▶ [ASSIGNED TASK 1] Explain in one to three sentences why the trade review gives the Bucks the advantage in the Magliore-for-Blake, Skinner, and Korean Guy deal.
▶ [ASSIGNED TASK 2] Carry on the review of the Bucks' trades after its last sentence, keeping the same voice.

3. Ford-for-Villanueva

Villanueva.............(23.89) (92nd in the NBA)
Ford....................(25.02) (70th in the NBA)

Advantage: Raptors
I was crazy about this trade when it was made, and even now I would still make it because of Villanueva's higher ceiling, but in fairness the advantage thus far goes to the Raptors, with some caveats. The first caveat is that Ford's career in Milwaukee was headed nowhere and I'm not convinced he could put up the higher numbers he's putting up for the Raptors if he were still in a Bucks jersey. The second caveat is that even the Raptors aren't completely sold on Ford as their point guard of the present or the future. They've found a gem in the sophomore Jose Calderon (aka "The Spanish Fly"), who has outproduced Ford and has displaced him of late in the starting line-up (albeit as a result of Ford's recent ankle injury). Plus, Ford recently compared himself to Allen Iverson, which tells you all you need to know about his mentality as a point guard. I'm going to be patient with this trade. Villanueva has showed some good signs, if he could just stay healthy and possibly ingest some raw meat from time-to-time.

4. Magliore-for-Blake, Skinner, and that Korean Guy

Blake.......................(15.06) (329th in the NBA)
Skinner.....................(18.24) (252nd in the NBA)
Korean Guy................(where you at?)
Magliore....................(19.16) (216th in the NBA)

Advantage: Bucks
At the time this deal was done, many in BucksNation wondered why Harris didn't get more for Magliore. In hindsight, had he gotten more he probably would be in jail right now for grand theft. The fact is Magliore is not only a bad player, he's a bad teammate who's delusional about his offensive prowess, and he's on the severe downslide in production. Good riddance. On the other side of the ledger, Blake produced next to nothing for the Bucks (most of his Eff48 production listed above has come as a Denver Nugget), but the Bucks ultimately got a decent point guard for him in Boykins. And, as I said at the time of the trade, Skinner is essentially Magliore-without-the-baggage, so slight advantage to Milwaukee.

5. J Smith-for-Patterson

Patterson.................(23.74) (97th in the NBA)
J Smith....................(21.22) (146th in the NBA)

Advantage: Bucks
This little-thought-about trade has turned out to the best deal the Bucks made. The old warhorse Joe Smith is about ready for the glue factory, and Ruben has outperformed his career numbers and has been a godsend in light of the injury to presumed starter Bobby Simmons. And, as I mentioned in the last post, he's been the Bucks most reliable player, in terms of health, effort, defensive intensity, and consistent production.

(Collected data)
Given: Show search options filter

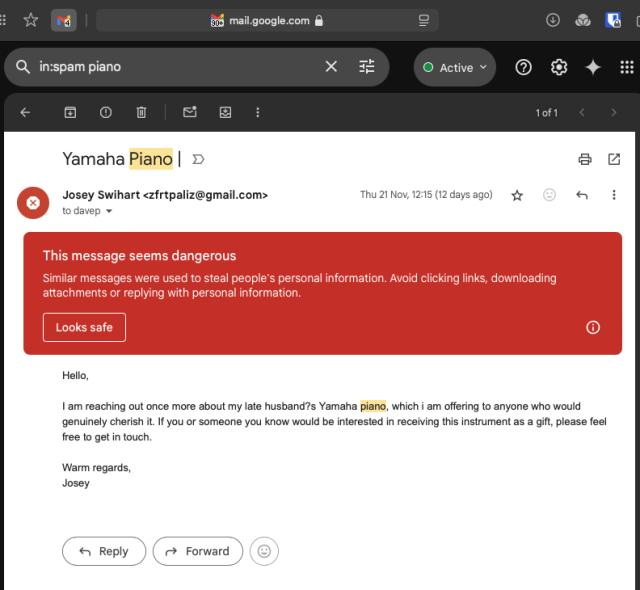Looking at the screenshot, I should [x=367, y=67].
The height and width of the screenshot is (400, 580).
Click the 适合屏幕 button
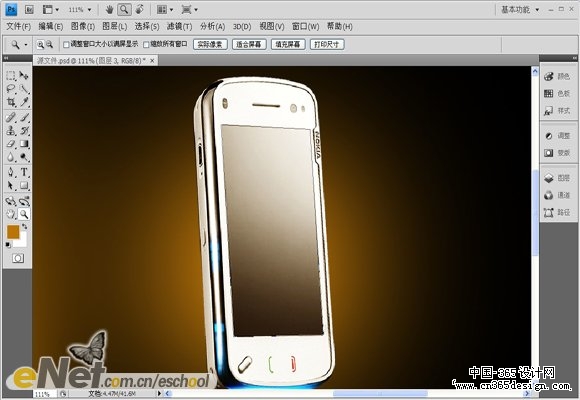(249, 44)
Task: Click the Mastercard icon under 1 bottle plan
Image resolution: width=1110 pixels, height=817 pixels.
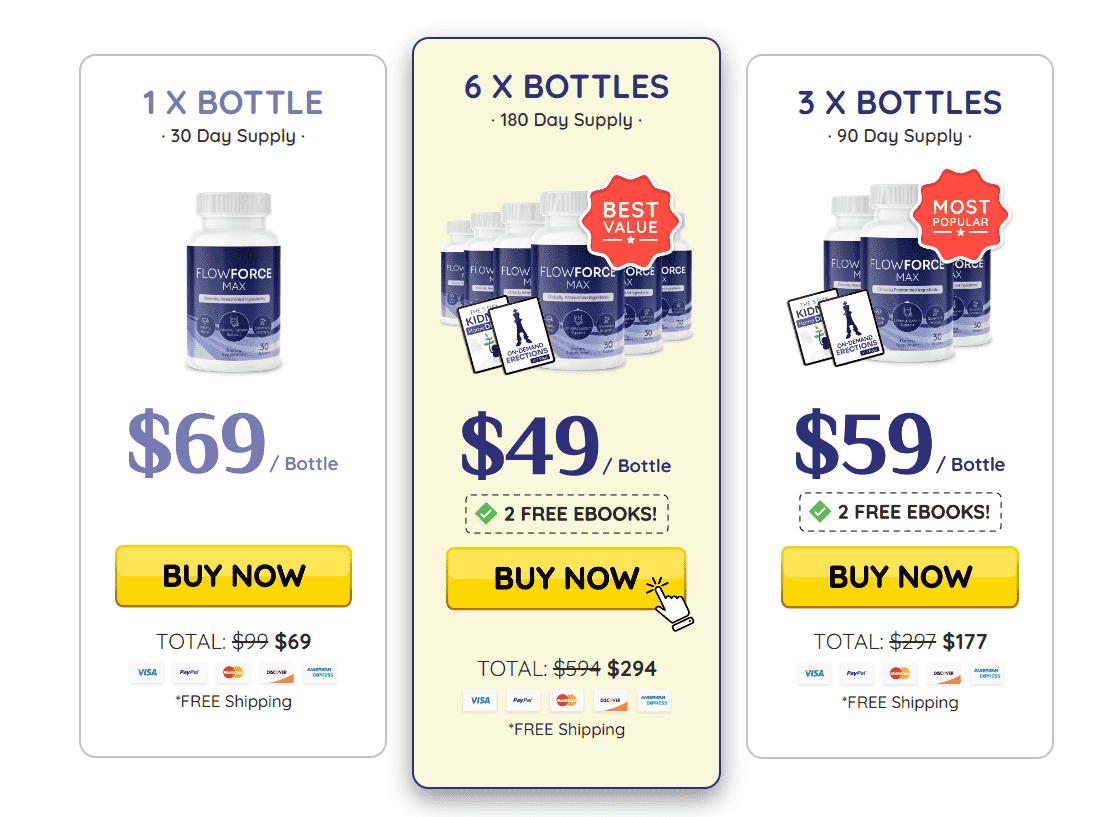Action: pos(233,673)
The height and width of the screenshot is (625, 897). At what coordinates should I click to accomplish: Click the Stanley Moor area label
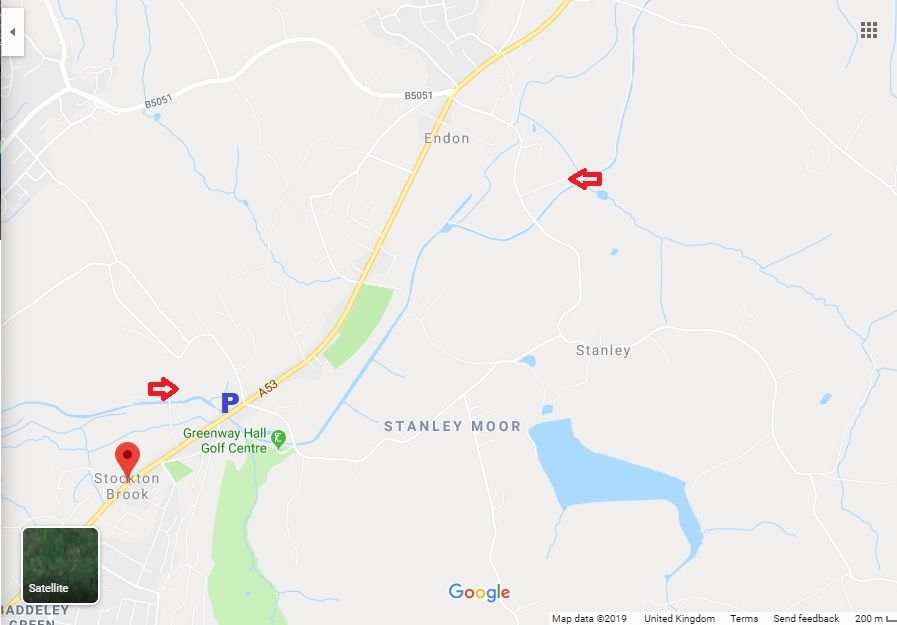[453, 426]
...
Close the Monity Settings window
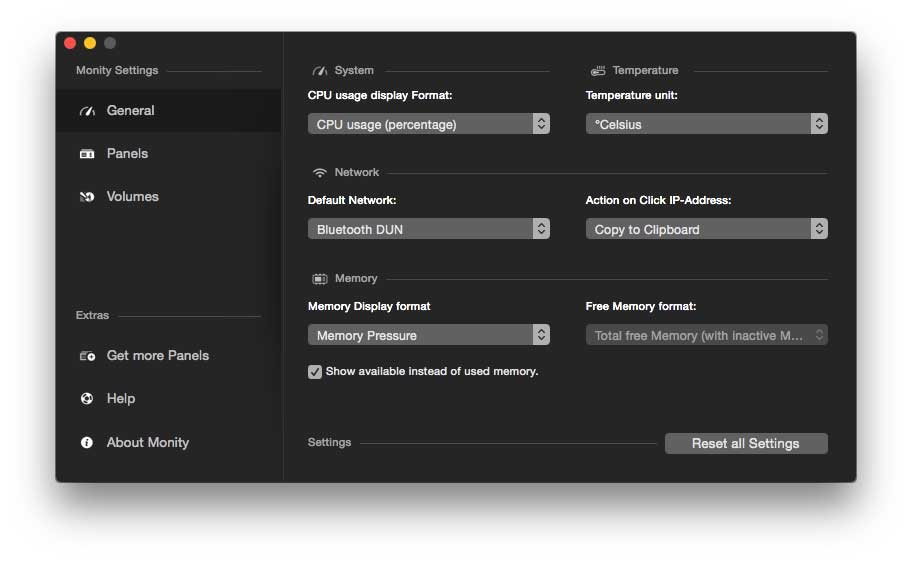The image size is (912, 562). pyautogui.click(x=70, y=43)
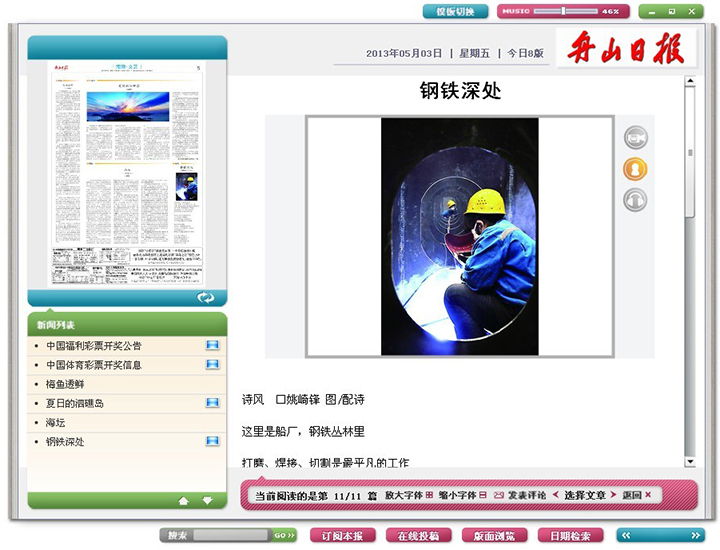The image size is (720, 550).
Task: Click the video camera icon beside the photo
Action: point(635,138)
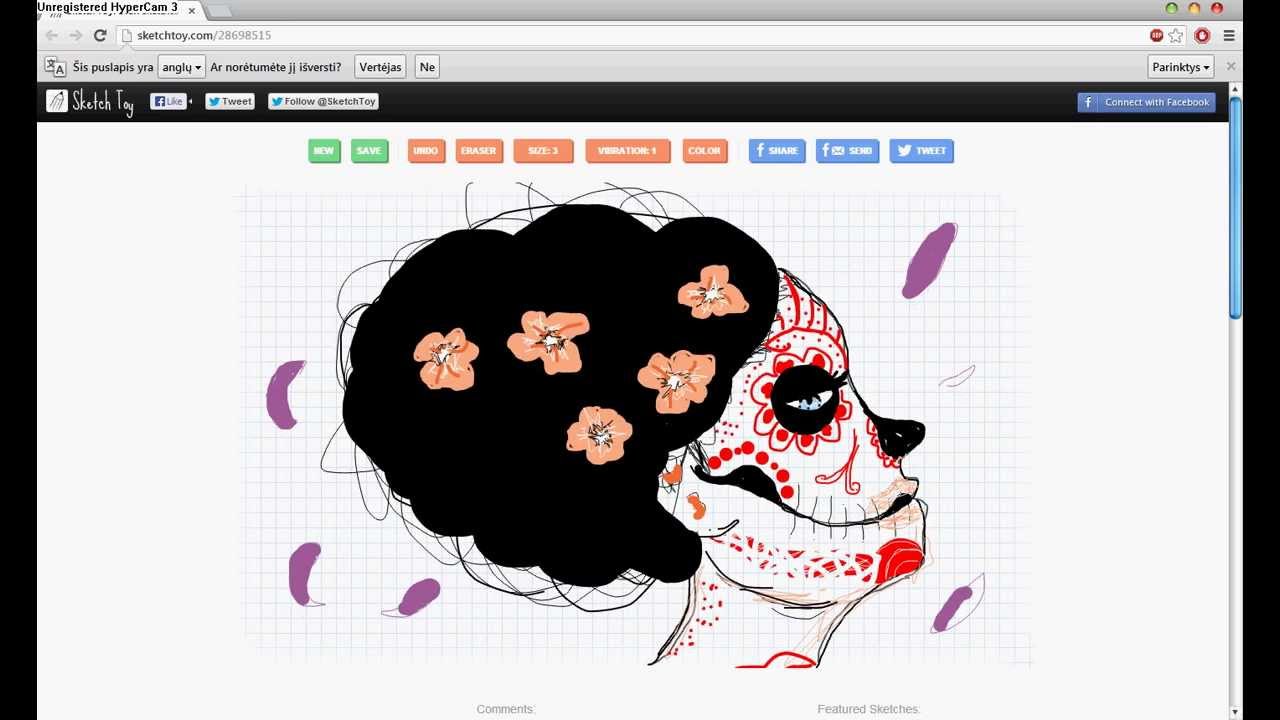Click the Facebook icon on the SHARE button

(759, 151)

▶ [WRITTEN RESPONSE 1] The writer says Magliore is a bad player and a bad teammate who is delusional about his offensive prowess and is sliding badly in production. Blake produced next to nothing for the Bucks, but they later got a decent point guard for him in Boykins. Skinner is essentially Magliore without the baggage, so the slight advantage goes to Milwaukee.

▶ [WRITTEN RESPONSE 2]
6. Blake-for-Boykins

Boykins.....................(18.21) (Eff48 since the trade)
Blake........................(17.34) (Eff48 since the trade)

Advantage: Push
At the time this deal was made, I wondered what Denver was smoking. Since then, Earl the Pearl has underwhelmed while Blake suddenly realized the NBA season was underway. That said, Boykins is still outproducing Blake, and Blake showed no inclination to fit in Milwaukee anyway. Therefore, I have to call this deal a push.


At March 1, 2007 at 11:46 PM, Blogger Frank said...

This comment has been removed by the author.

At March 1, 2007 at 11:48 PM, Blogger Frank said...

So, 4W1L and 1Tie, and the game is not over about that L. Do you think Harris did a good job? Or just luck?

At March 2, 2007 at 10:33 AM, Blogger Blogmaster said...

The thing is, if you view all of the moves together, he's winning the battles, but has he made any progress with the war? I don't know.

I do like this about Harris, though: his willingness to constantly retool. Too many GMs put together these ridiculous "5 Year Plans" like their Stalin or something, and they refuse to abandon them when they aren't working. That doesn't work in basketball.

I think being a basketball GM, unlike any other sport, is like playing one of those discard card game like "Hearts". To be successful, at any given moment you have to be ready to get rid of some cards but you also always have to have an eye on the valuable cards you must keep to win.